The foundational concepts of logic, validity, soundness, and the difference between form and content.

You encounter arguments every day, in news articles, political speeches, scientific papers, conversations, advertisements, and your own internal deliberations. Most of us develop intuitions about which arguments are good and which are bad. Logic is the systematic study of what underlies those intuitions: the principles that distinguish genuinely good arguments from arguments that merely seem good.

An argument in the logical sense is not a quarrel. It is a set of statements, premises, offered as reasons for accepting another statement, the conclusion. The most basic logical question is: does the conclusion follow from the premises? But "follow from" can mean different things, and the distinction matters enormously.

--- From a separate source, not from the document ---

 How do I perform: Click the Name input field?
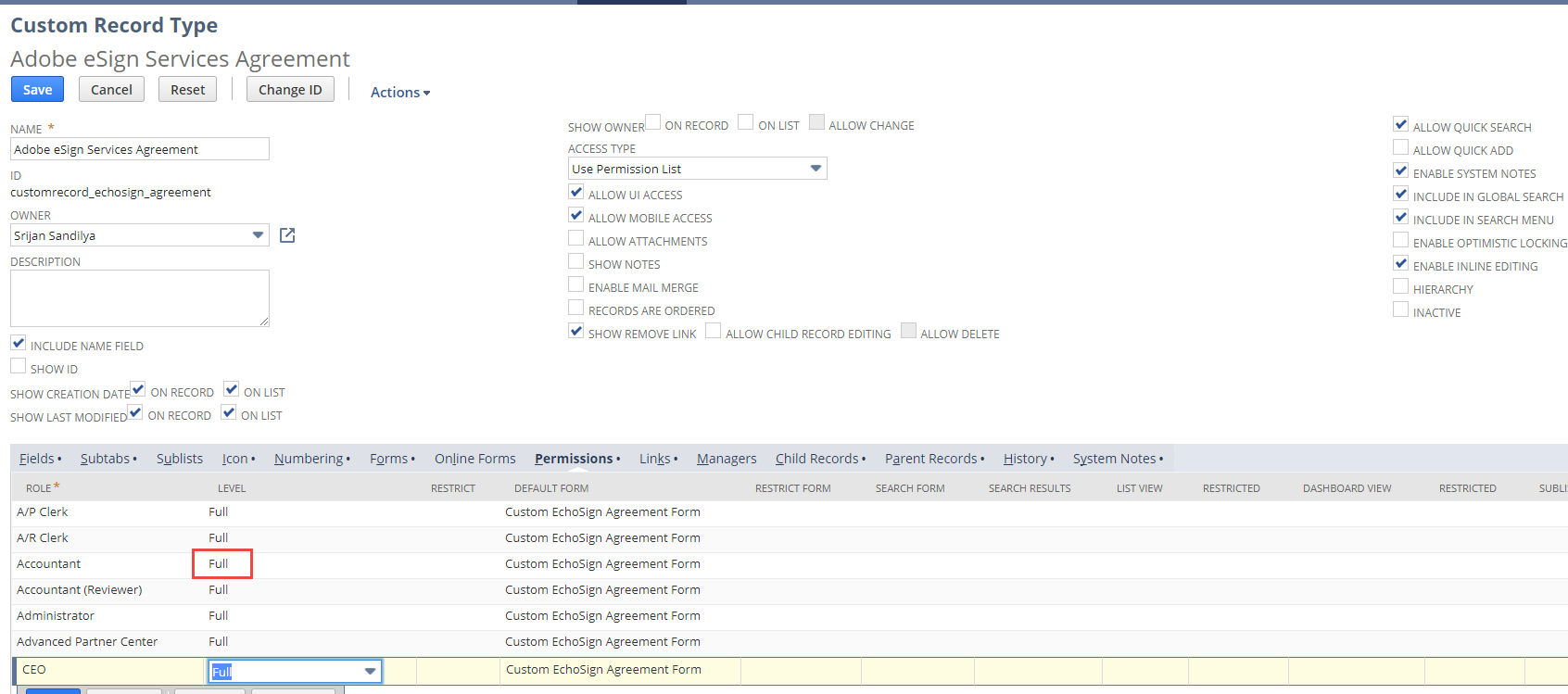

In a deductive argument, the premises are meant to provide conclusive support for the conclusion, if the premises are true, the conclusion must be true. A deductive argument is:

  • Valid if it is impossible for the premises to be true and the conclusion false. Validity is about logical structure, not truth. A valid argument can have false premises and a false conclusion, what it cannot have is true premises and a false conclusion. - Sound if it is valid and all its premises are actually true. Soundness guarantees a true conclusion.

A classic valid deductive argument:

  1. All humans are mortal. (Premise)
  2. Socrates is a human. (Premise)
  3. Therefore, Socrates is mortal. (Conclusion)

The structure is valid: there is no possible world in which premises 1 and 2 are both true and conclusion 3 is false. And since both premises are in fact true, the argument is also sound.

In contrast, consider:

  1. All birds can fly. 2. Penguins are birds. 3. Therefore, penguins can fly.

This argument is valid, if both premises were true, the conclusion would have to be true. But it is unsound because premise 1 is false. Valid but unsound, the form is fine; the content is wrong.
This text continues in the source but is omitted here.